En la Plaza del Carbón de Zaragoza regateé frente a cuatro viejos cazalleros por un reloj como el que el personaje de Christopher Walken en Pulp Fiction transportó en el culo toda una guerra (ejemplo perfecto de lo que es todo esto). No sé si era robado, revendido o ese viejo lo encontró por casa y necesitaba dinero; da lo mismo, por ahora es mío.
En el mundo del trueque todo son objetos innecesarios que van de mano en mano; una respuesta como cualquier otra contra el aburrimiento. Aquel trasunto en la plaza fue la evolución del "lo tengo repe" de todos los patios de colegio.
Rastros de ex-yonkis, ferias de coleccionismo, chamarileros y demás intermediarios innecesarios...
Lugares de encuentro donde el poseedor simula que lo que vende no tiene valor y los demandantes sufren el síndrome del “halcón maltés” y toda antigualla se convierte en lo más importante de la inmensidad.
¿Os habéis preguntado alguna vez de dónde sacan 7 politoxicómanos unas bibliotecas semejantes? De gente como tú y como yo que acumulaban cosas en la casa del pueblo para sus descendientes, un ajuar de recuerdos para la eternidad y un tesoro para las personas que más quieres... Muy lejos de la realidad.

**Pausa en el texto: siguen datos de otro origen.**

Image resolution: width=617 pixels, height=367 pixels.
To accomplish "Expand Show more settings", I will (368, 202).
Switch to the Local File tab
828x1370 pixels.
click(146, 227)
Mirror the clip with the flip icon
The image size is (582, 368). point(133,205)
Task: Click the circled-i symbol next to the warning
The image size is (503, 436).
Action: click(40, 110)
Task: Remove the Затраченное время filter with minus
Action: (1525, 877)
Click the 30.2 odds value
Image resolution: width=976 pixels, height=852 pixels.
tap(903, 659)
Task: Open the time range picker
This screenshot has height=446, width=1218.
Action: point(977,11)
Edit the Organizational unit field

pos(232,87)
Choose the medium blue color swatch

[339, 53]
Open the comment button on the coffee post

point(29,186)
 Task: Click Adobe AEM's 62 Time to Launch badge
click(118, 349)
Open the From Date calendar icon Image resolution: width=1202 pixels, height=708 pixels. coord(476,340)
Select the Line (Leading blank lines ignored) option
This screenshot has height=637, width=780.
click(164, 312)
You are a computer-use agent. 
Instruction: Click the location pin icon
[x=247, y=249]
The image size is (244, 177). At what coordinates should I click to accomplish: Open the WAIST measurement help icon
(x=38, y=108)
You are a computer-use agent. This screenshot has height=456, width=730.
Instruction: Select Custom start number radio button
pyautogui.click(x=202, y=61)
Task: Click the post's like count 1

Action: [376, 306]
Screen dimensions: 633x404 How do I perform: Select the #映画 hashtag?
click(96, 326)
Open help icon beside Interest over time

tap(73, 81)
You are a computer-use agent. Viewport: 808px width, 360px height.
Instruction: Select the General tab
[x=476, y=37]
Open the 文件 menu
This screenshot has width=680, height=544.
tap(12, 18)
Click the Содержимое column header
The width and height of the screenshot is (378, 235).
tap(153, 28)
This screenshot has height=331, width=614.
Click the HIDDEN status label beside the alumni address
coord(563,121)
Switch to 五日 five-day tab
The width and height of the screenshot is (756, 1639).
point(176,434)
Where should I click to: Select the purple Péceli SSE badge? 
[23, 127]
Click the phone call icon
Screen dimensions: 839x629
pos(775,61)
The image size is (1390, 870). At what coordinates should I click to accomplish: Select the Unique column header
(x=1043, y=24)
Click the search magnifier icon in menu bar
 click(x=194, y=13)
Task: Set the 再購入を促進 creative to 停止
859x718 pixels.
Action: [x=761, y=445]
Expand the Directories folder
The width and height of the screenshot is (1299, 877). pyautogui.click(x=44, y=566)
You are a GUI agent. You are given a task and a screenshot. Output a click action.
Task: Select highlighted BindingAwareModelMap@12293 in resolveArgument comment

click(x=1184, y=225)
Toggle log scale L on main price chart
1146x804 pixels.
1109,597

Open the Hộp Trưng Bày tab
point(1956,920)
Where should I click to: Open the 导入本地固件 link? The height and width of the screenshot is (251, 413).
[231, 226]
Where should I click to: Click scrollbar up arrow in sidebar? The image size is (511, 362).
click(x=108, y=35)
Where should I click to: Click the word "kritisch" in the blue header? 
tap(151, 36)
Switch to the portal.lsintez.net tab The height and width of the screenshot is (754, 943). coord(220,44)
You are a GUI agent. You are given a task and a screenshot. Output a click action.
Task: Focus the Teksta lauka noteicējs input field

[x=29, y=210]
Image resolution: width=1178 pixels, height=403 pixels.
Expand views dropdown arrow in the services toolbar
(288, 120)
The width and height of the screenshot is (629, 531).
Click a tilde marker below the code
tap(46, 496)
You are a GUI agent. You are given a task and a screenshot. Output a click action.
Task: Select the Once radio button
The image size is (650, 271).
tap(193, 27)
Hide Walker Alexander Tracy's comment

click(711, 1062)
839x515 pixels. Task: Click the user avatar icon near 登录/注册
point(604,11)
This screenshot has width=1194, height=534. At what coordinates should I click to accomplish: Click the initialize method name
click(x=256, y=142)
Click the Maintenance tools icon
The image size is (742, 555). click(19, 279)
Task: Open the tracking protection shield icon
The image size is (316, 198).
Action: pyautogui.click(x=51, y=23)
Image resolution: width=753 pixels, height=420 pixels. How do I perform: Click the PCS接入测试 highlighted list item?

La versión montada por el director es que esos descendientes pasan olímpicamente de esas “baratijas” y la casa del pueblo queda abandonada, se llena de polvo y un día entran unos y arramblan con todo, lo venden en el rastro sin mirar el qué y volvemos a reactivar el mercado de los sueños ya soñados. Como cuando los saqueadores de tumbas del antiguo Egipto hacían justicia a base de ganzúa en las tumbas de mamarrachos prepotentes.
Así que, rodeado de cachivaches, me atrevo a afirmar que hay más de una Cultura; o en su defecto que no existe ninguna.